Tu vas t'imaginer qui tu seras quand tout ça sera fini. Pas ce que tu es, ce que tu seras.



Avec The Kid, le comédien Vincent D'Onofrio revêt la casquette de réalisateur pour proposer un nouveau récit au célèbre hors-la-loi de l'Ouest américain : "Billy The Kid", ainsi qu'à son légendaire bourreau, le shérif du comté de Lincoln : "Pat Garrett". Une énième adaptation qui réussit à se démarquer des nombreuses autres propositions déjà existant en concentrant l'intrigue principale sur un élément purement fictif. Écrit par Andrew Lanham, le récit présente un duo de personnages inventés pour l'occasion qui se retrouvent malgré eux spectateurs des événements historiques réels encadrant la capture du célèbre bandit. L'histoire met au premier plan les adolescents Sara Cutler (Leila George) et Rio Cutler (Jake Schur), contraints de fuir après avoir tué leur père pour avoir battu à mort leur mère. Un méfait que leur oncle Grant Cutler (Chris Pratt) compte bien leur faire payer en se lançant à leur poursuite. Une débandade qui va entraîner le frère et la sœur sur la route de Billy the Kid (Dane DeHaan), alors en pleine confrontation avec le shérif Pat Garrett (Ethan Hawk). Une histoire fictive greffée à des incidents réels apportant une prémisse captivante avec le regard inexpérimenté du jeune Rio qui offre un œil dramatique rafraîchissant aux événements. Une toile de fond sagace dans laquelle on délaisse le folklore légendaire des deux figures mythique du Far West, pour mieux se concentrer sur la psychologie des deux hommes.

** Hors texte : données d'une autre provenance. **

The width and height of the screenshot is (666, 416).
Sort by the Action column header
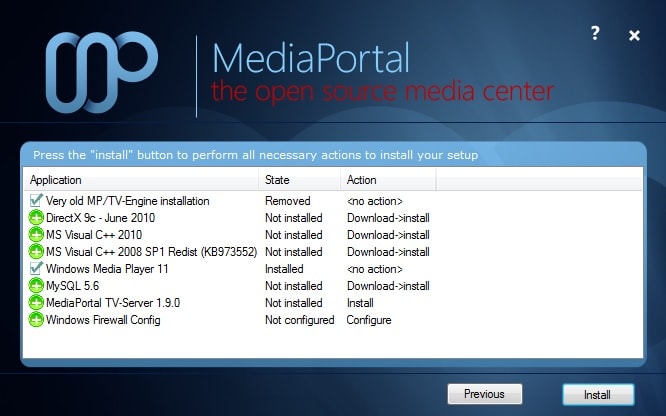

Un portrait intrigant d'une intelligence bienvenue où on explore la responsabilité qui découle d'un acte proscrit par rapport aux jugements de la société auquel chaque individu est soumis. L’obligation de répondre aux actes, qu'ils soient initiateurs de dégâts ou pas. Sommes-nous responsables de l'ensemble de nos actes ? Une obligation de responsabilité pour l’individu qui doit faire face aux conséquences de ses actes. Seulement, lorsque celui-ci se fait sous la légitime défense ou selon une injustice, le questionnement sur la moralité vient-il l'emporter sur l'infraction de la loi des hommes, ou bien encore sur la loi de Dieu ? Trouver des circonstances atténuantes n'est-il pas le signe d’une défaillance dans le système qui vient en quelque sorte consentir à favoriser le mal ? Avons-nous le droit d’échapper à nos obligations pour une raison apparente quelconque ? Des questions qui trouvent des réponses différentes entre le jugement moral de Kid ou celui de Garrett. Pour autant, aucun des deux hommes n'est dupe, la justice entraîne son lot d'injustices et de souffrances, tout comme la vengeance entraîne son lot de conséquences et là aussi de souffrances. Un système imparfait à l'image de ceux l'ayant conçu où chacun trouve sa propre justification morale pour se donner bonne conscience. Le bien est teinté de sang. Le mal est teinté de lumière. Personne n'est innocent. Une dualité traumatique pour Rio qui ne sait pas vers qui se tourner afin de l'aider à vaincre son oncle : le hors la loi Billy The Kid, ou bien le shérif Pat Garrett ?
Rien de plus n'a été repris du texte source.